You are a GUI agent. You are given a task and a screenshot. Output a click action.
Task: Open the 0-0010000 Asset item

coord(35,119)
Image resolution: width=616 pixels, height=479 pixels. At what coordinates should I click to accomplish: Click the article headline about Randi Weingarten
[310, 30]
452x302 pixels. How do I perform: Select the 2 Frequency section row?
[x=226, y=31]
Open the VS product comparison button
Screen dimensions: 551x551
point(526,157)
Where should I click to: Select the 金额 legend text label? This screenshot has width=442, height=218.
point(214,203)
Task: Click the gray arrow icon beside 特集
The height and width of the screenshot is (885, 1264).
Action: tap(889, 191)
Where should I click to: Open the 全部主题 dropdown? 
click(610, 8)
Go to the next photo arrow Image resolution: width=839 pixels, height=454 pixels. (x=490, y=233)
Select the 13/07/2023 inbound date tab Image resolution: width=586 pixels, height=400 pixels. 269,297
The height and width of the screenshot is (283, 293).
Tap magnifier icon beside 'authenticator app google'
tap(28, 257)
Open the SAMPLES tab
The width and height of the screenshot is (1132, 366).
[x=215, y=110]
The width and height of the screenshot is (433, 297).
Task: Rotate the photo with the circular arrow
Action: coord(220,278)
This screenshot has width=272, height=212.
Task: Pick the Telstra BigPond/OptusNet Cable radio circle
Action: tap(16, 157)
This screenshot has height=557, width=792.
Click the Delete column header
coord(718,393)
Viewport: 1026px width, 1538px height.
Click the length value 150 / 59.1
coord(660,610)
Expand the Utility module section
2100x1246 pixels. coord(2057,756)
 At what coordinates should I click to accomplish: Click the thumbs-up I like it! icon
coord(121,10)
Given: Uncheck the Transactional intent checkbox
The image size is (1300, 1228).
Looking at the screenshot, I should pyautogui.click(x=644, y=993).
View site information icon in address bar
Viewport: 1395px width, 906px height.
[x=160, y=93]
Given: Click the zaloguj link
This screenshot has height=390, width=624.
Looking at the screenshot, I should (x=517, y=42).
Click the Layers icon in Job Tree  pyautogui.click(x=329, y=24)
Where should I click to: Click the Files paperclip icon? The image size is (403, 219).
● ● ●
* _WORK REQUEST_: The answer must be an exact reproduction of all the records.

* _SOLVED EXERCISE_:
You are a GUI agent. You are given a task and a screenshot. Output a click action.
Task: Open the 0-0010000 Asset item

coord(35,119)
Image resolution: width=616 pixels, height=479 pixels. At what coordinates should I click to accomplish: Click the article headline about Randi Weingarten
[310, 30]
452x302 pixels. How do I perform: Select the 2 Frequency section row?
[x=226, y=31]
Open the VS product comparison button
Screen dimensions: 551x551
point(526,157)
Where should I click to: Select the 金额 legend text label? This screenshot has width=442, height=218.
point(214,203)
Task: Click the gray arrow icon beside 特集
The height and width of the screenshot is (885, 1264).
Action: tap(889, 191)
Where should I click to: Open the 全部主题 dropdown? 
click(610, 8)
Go to the next photo arrow Image resolution: width=839 pixels, height=454 pixels. (x=490, y=233)
Select the 13/07/2023 inbound date tab Image resolution: width=586 pixels, height=400 pixels. 269,297
The height and width of the screenshot is (283, 293).
Tap magnifier icon beside 'authenticator app google'
tap(28, 257)
Open the SAMPLES tab
The width and height of the screenshot is (1132, 366).
[x=215, y=110]
The width and height of the screenshot is (433, 297).
Task: Rotate the photo with the circular arrow
Action: coord(220,278)
This screenshot has width=272, height=212.
Task: Pick the Telstra BigPond/OptusNet Cable radio circle
Action: tap(16, 157)
This screenshot has height=557, width=792.
Click the Delete column header
coord(718,393)
Viewport: 1026px width, 1538px height.
Click the length value 150 / 59.1
coord(660,610)
Expand the Utility module section
2100x1246 pixels. coord(2057,756)
 At what coordinates should I click to accomplish: Click the thumbs-up I like it! icon
coord(121,10)
Given: Uncheck the Transactional intent checkbox
The image size is (1300, 1228).
Looking at the screenshot, I should pyautogui.click(x=644, y=993).
View site information icon in address bar
Viewport: 1395px width, 906px height.
[x=160, y=93]
Given: Click the zaloguj link
This screenshot has height=390, width=624.
Looking at the screenshot, I should (x=517, y=42).
Click the Layers icon in Job Tree  pyautogui.click(x=329, y=24)
Where should I click to: Click the Files paperclip icon? The image size is (403, 219).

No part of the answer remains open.